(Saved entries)
++++++++

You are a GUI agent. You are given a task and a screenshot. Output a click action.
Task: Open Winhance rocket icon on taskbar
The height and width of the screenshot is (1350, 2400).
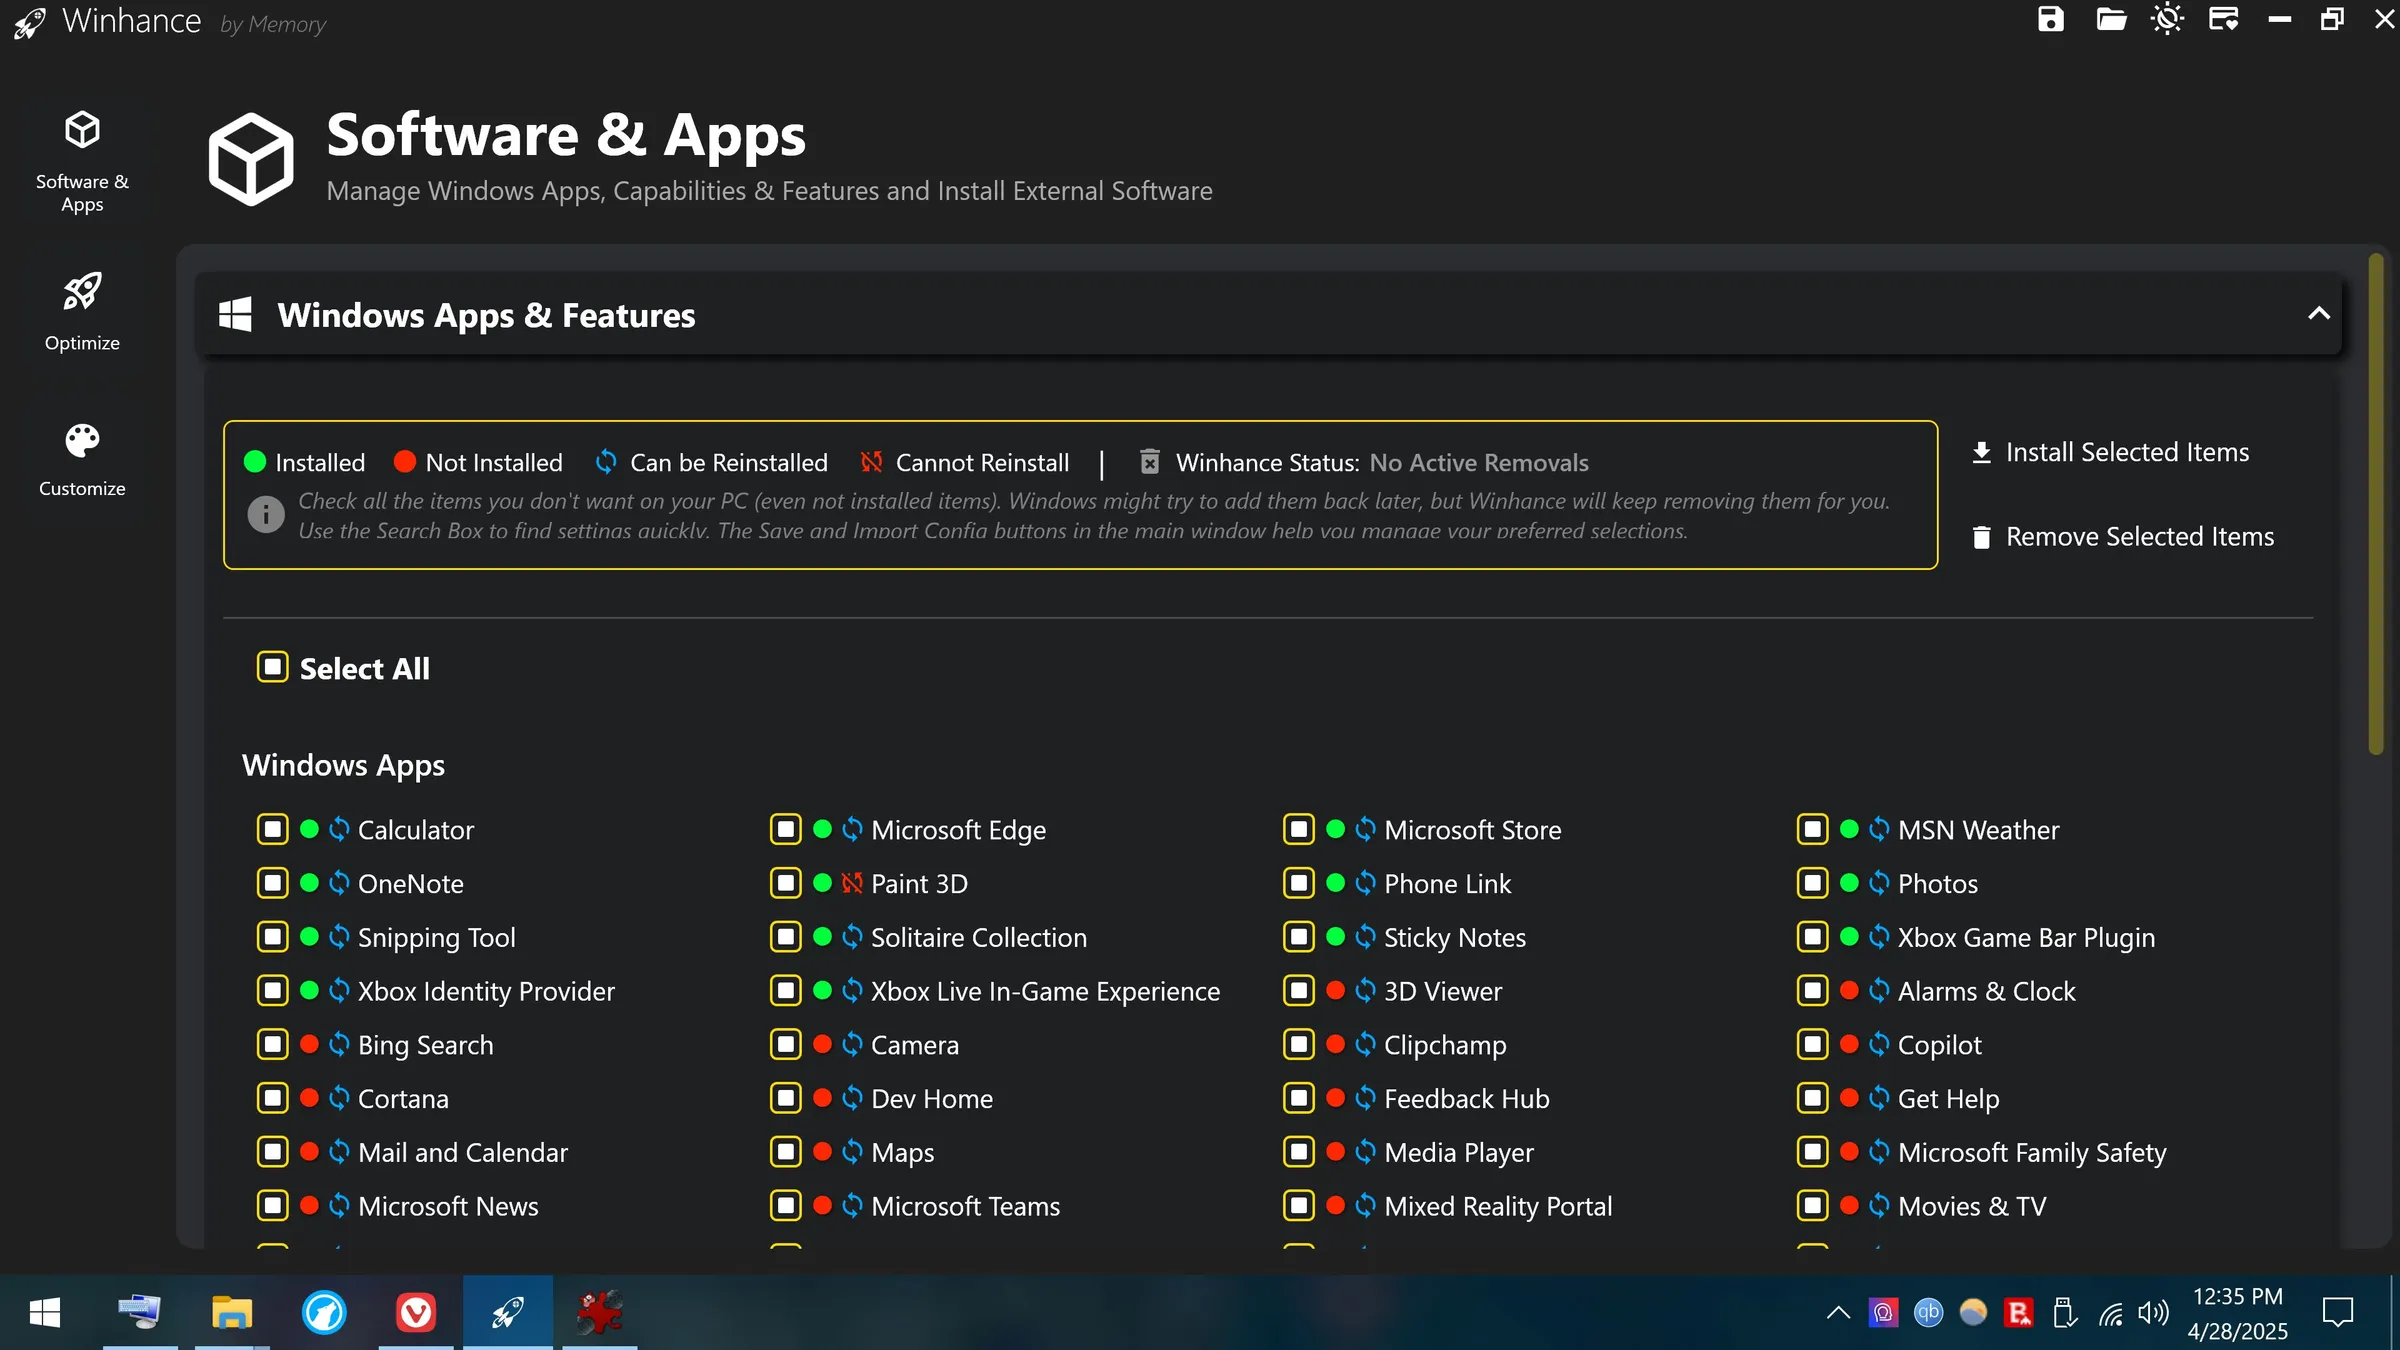507,1311
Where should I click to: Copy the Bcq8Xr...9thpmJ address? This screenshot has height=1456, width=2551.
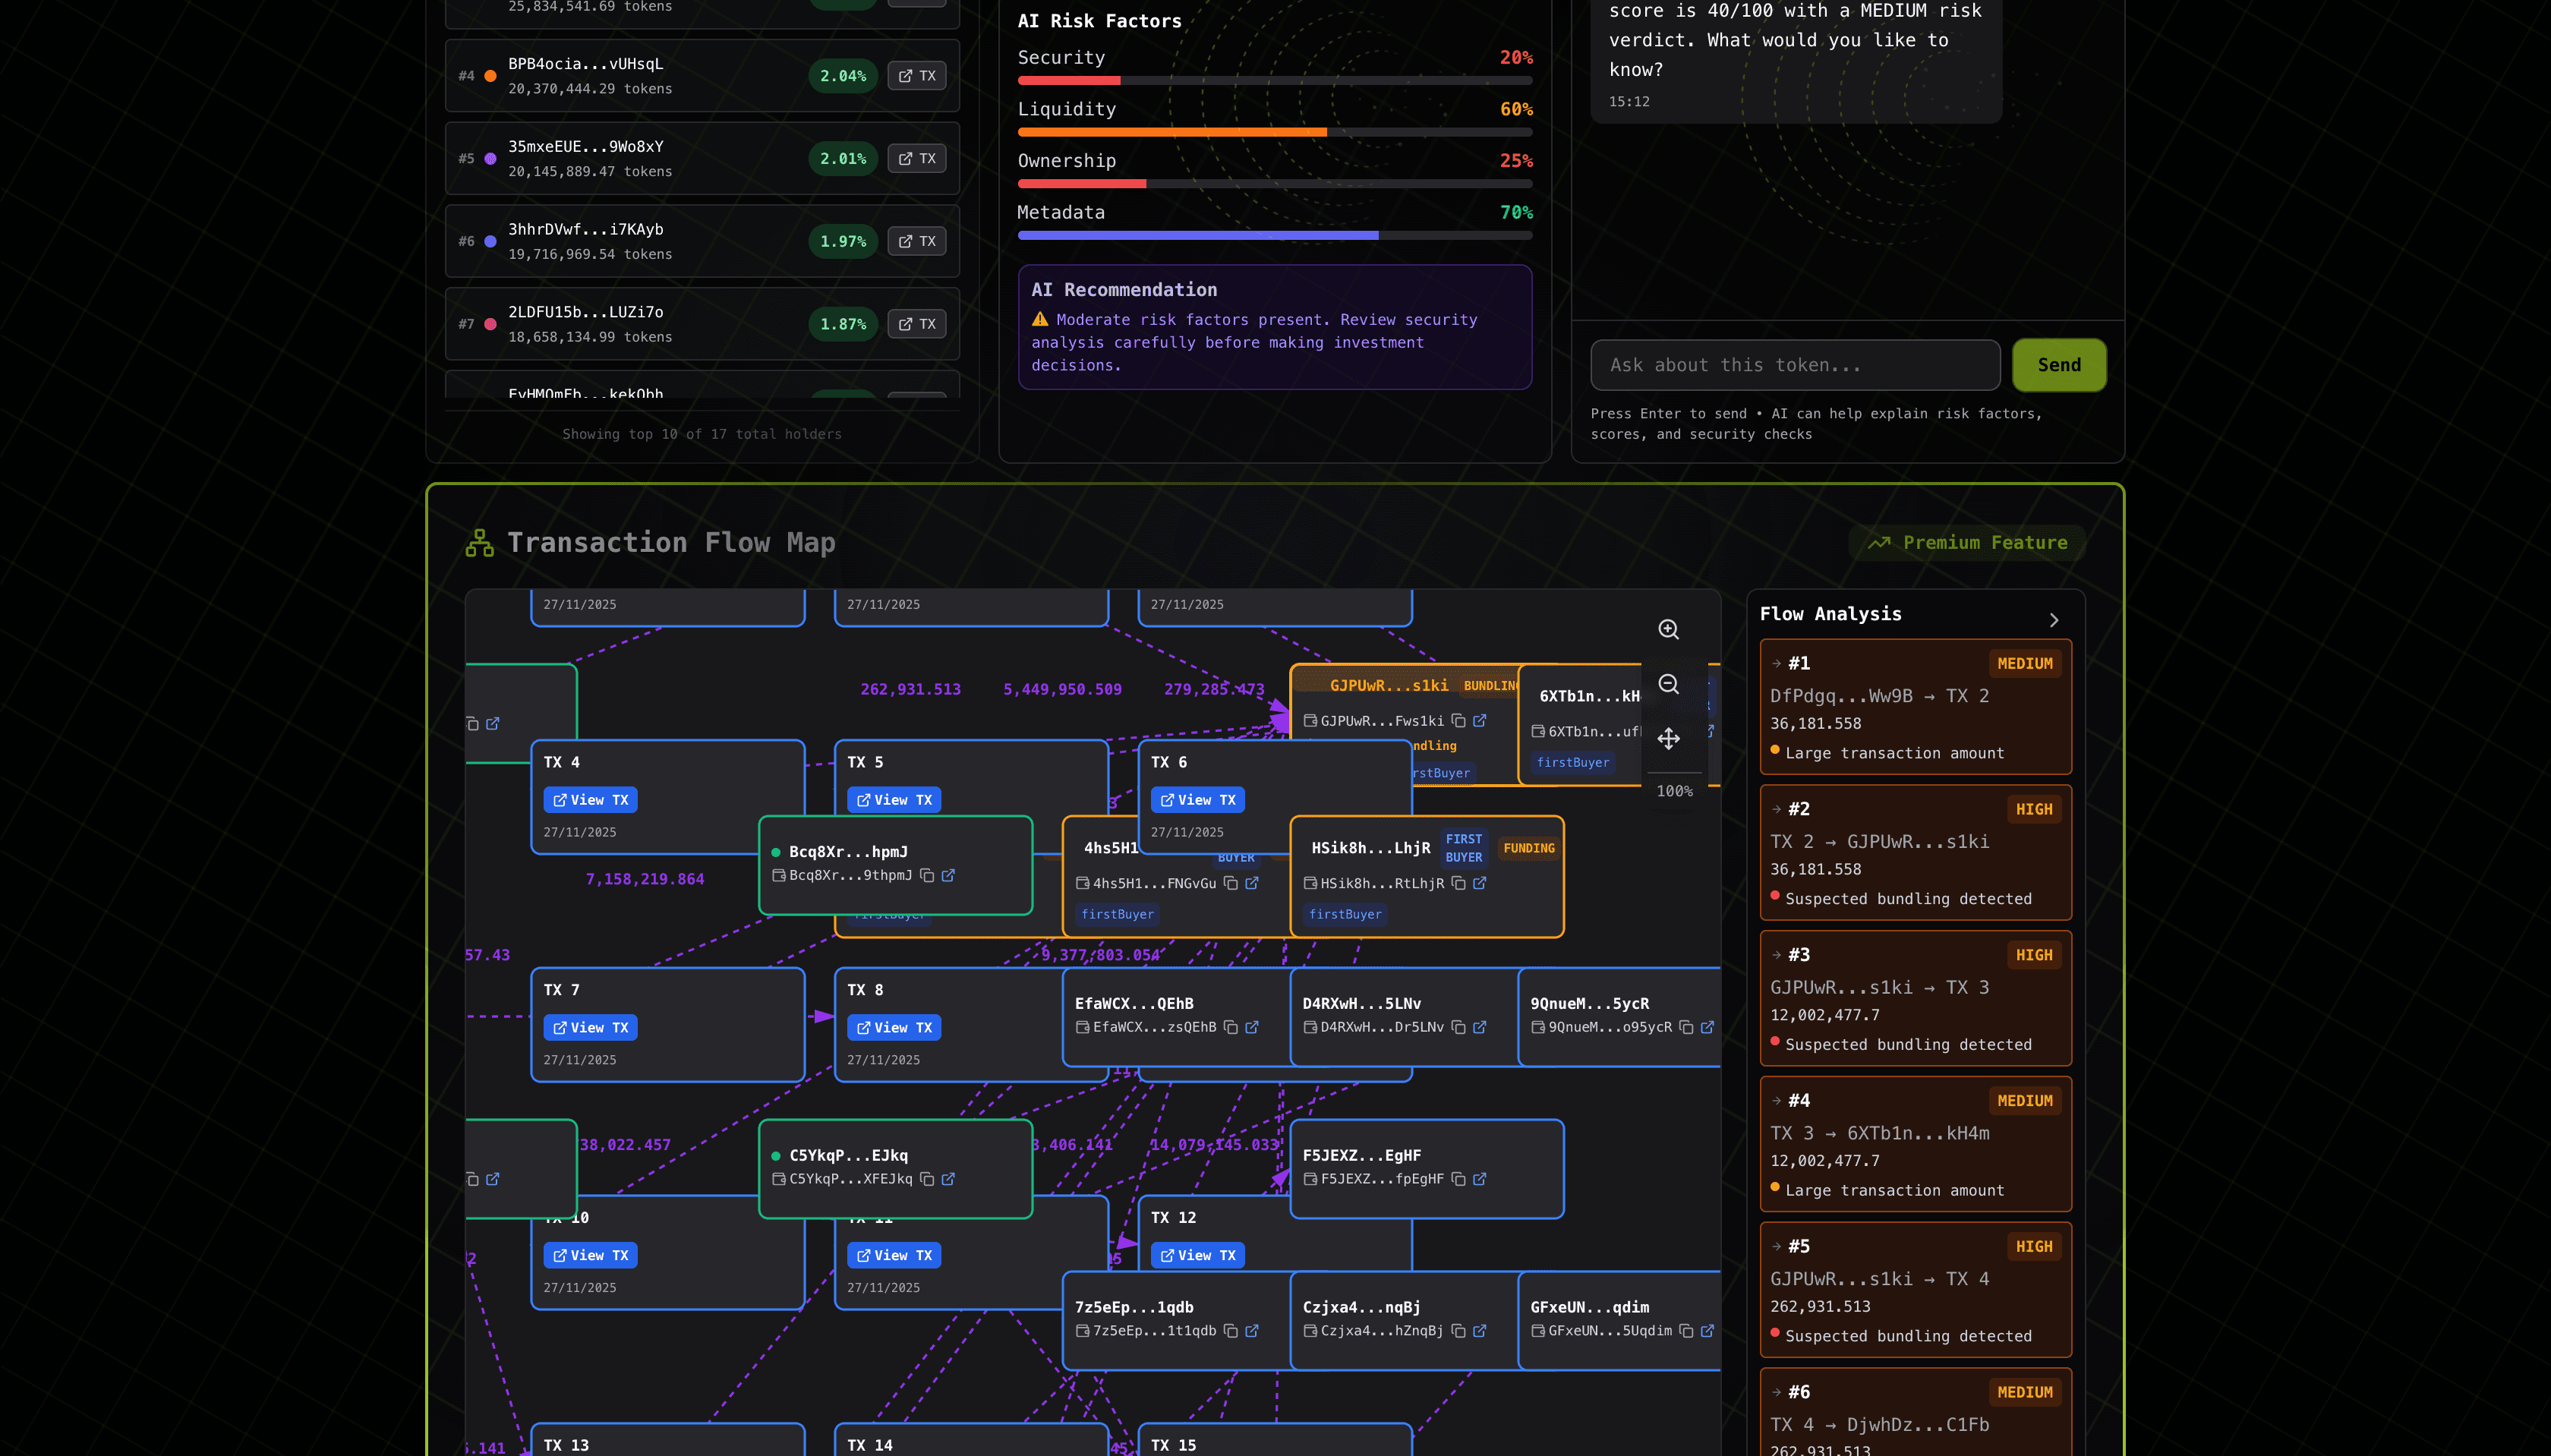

++++++++

◆ **Task brief**:
Return, in full, every line of these entries that holds "click".

◆ **Result of this task**:
You are a GUI agent. You are given a task and a screenshot. Output a click action.
Where should I click to: Copy the Bcq8Xr...9thpmJ address? This screenshot has height=1456, width=2551.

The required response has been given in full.